REQUIREMENT: The reply should give back every entry exactly as written.

DATA FOR THE TASK:
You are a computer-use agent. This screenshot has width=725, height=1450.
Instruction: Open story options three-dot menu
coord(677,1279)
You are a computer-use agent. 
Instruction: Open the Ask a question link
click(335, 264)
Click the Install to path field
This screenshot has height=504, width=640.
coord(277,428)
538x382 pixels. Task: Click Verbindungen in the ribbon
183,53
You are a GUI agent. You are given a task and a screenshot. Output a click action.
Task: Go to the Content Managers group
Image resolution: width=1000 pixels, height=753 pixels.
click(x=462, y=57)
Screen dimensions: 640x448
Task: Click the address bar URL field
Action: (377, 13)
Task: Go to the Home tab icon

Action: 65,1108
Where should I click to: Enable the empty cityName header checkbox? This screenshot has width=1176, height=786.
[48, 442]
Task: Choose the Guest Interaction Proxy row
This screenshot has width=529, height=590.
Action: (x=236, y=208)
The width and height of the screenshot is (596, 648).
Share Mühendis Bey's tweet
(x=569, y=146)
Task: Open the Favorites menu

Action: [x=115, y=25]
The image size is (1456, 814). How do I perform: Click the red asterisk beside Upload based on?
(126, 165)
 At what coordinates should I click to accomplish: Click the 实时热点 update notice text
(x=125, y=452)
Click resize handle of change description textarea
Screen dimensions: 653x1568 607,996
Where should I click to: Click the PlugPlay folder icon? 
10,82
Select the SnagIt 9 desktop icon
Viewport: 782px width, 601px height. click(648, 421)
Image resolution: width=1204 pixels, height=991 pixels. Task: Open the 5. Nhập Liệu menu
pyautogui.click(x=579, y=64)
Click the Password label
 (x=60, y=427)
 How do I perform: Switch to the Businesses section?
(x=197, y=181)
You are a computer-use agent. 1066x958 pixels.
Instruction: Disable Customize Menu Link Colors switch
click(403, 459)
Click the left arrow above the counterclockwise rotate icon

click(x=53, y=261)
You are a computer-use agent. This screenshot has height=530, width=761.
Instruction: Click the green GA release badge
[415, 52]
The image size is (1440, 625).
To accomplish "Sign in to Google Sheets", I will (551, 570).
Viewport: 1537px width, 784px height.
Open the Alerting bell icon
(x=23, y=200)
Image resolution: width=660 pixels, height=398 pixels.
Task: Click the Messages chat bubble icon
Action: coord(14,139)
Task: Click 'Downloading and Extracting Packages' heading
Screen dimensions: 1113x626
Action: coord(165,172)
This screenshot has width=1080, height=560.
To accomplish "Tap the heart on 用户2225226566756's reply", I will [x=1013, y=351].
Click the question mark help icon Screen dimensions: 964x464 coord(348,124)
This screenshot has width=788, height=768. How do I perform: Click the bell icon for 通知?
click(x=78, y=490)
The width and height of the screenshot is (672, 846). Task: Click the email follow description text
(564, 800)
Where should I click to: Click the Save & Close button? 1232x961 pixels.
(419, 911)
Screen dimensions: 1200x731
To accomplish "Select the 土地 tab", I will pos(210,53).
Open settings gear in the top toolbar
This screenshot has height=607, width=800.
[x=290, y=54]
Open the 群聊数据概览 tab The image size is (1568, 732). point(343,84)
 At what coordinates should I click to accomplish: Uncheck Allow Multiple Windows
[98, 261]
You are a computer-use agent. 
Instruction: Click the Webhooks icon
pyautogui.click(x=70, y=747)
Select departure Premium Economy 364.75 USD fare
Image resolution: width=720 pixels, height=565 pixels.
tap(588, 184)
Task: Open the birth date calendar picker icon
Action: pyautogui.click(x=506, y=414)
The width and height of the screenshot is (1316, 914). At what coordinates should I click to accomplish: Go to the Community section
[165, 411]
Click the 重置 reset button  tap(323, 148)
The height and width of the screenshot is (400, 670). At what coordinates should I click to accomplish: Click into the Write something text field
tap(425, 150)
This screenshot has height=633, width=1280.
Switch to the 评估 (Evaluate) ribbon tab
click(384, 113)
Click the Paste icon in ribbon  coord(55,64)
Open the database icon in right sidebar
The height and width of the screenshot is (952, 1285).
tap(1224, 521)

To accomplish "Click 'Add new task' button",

RESULT:
You are a computer-use agent. This screenshot has width=725, height=1450.
Instruction: Open story options three-dot menu
coord(677,1279)
You are a computer-use agent. 
Instruction: Open the Ask a question link
click(335, 264)
Click the Install to path field
This screenshot has height=504, width=640.
coord(277,428)
538x382 pixels. Task: Click Verbindungen in the ribbon
183,53
You are a GUI agent. You are given a task and a screenshot. Output a click action.
Task: Go to the Content Managers group
Image resolution: width=1000 pixels, height=753 pixels.
click(x=462, y=57)
Screen dimensions: 640x448
Task: Click the address bar URL field
Action: (377, 13)
Task: Go to the Home tab icon

Action: 65,1108
Where should I click to: Enable the empty cityName header checkbox? This screenshot has width=1176, height=786.
[48, 442]
Task: Choose the Guest Interaction Proxy row
This screenshot has width=529, height=590.
Action: (x=236, y=208)
The width and height of the screenshot is (596, 648).
Share Mühendis Bey's tweet
(x=569, y=146)
Task: Open the Favorites menu

Action: [x=115, y=25]
The image size is (1456, 814). How do I perform: Click the red asterisk beside Upload based on?
(126, 165)
 At what coordinates should I click to accomplish: Click the 实时热点 update notice text
(x=125, y=452)
Click resize handle of change description textarea
Screen dimensions: 653x1568 607,996
Where should I click to: Click the PlugPlay folder icon? 
10,82
Select the SnagIt 9 desktop icon
Viewport: 782px width, 601px height. click(648, 421)
Image resolution: width=1204 pixels, height=991 pixels. Task: Open the 5. Nhập Liệu menu
pyautogui.click(x=579, y=64)
Click the Password label
 (x=60, y=427)
 How do I perform: Switch to the Businesses section?
(x=197, y=181)
You are a computer-use agent. 1066x958 pixels.
Instruction: Disable Customize Menu Link Colors switch
click(403, 459)
Click the left arrow above the counterclockwise rotate icon

click(x=53, y=261)
You are a computer-use agent. This screenshot has height=530, width=761.
Instruction: Click the green GA release badge
[415, 52]
The image size is (1440, 625).
To accomplish "Sign in to Google Sheets", I will (551, 570).
Viewport: 1537px width, 784px height.
Open the Alerting bell icon
(x=23, y=200)
Image resolution: width=660 pixels, height=398 pixels.
Task: Click the Messages chat bubble icon
Action: coord(14,139)
Task: Click 'Downloading and Extracting Packages' heading
Screen dimensions: 1113x626
Action: coord(165,172)
This screenshot has width=1080, height=560.
To accomplish "Tap the heart on 用户2225226566756's reply", I will [x=1013, y=351].
Click the question mark help icon Screen dimensions: 964x464 coord(348,124)
This screenshot has width=788, height=768. How do I perform: Click the bell icon for 通知?
click(x=78, y=490)
The width and height of the screenshot is (672, 846). Task: Click the email follow description text
(564, 800)
Where should I click to: Click the Save & Close button? 1232x961 pixels.
(419, 911)
Screen dimensions: 1200x731
To accomplish "Select the 土地 tab", I will pos(210,53).
Open settings gear in the top toolbar
This screenshot has height=607, width=800.
[x=290, y=54]
Open the 群聊数据概览 tab The image size is (1568, 732). point(343,84)
 At what coordinates should I click to accomplish: Uncheck Allow Multiple Windows
[98, 261]
You are a computer-use agent. 
Instruction: Click the Webhooks icon
pyautogui.click(x=70, y=747)
Select departure Premium Economy 364.75 USD fare
Image resolution: width=720 pixels, height=565 pixels.
tap(588, 184)
Task: Open the birth date calendar picker icon
Action: pyautogui.click(x=506, y=414)
The width and height of the screenshot is (1316, 914). At what coordinates should I click to accomplish: Go to the Community section
[165, 411]
Click the 重置 reset button  tap(323, 148)
The height and width of the screenshot is (400, 670). At what coordinates should I click to accomplish: Click into the Write something text field
tap(425, 150)
This screenshot has height=633, width=1280.
Switch to the 评估 (Evaluate) ribbon tab
click(384, 113)
Click the Paste icon in ribbon  coord(55,64)
Open the database icon in right sidebar
The height and width of the screenshot is (952, 1285).
tap(1224, 521)

To accomplish "Click 'Add new task' button",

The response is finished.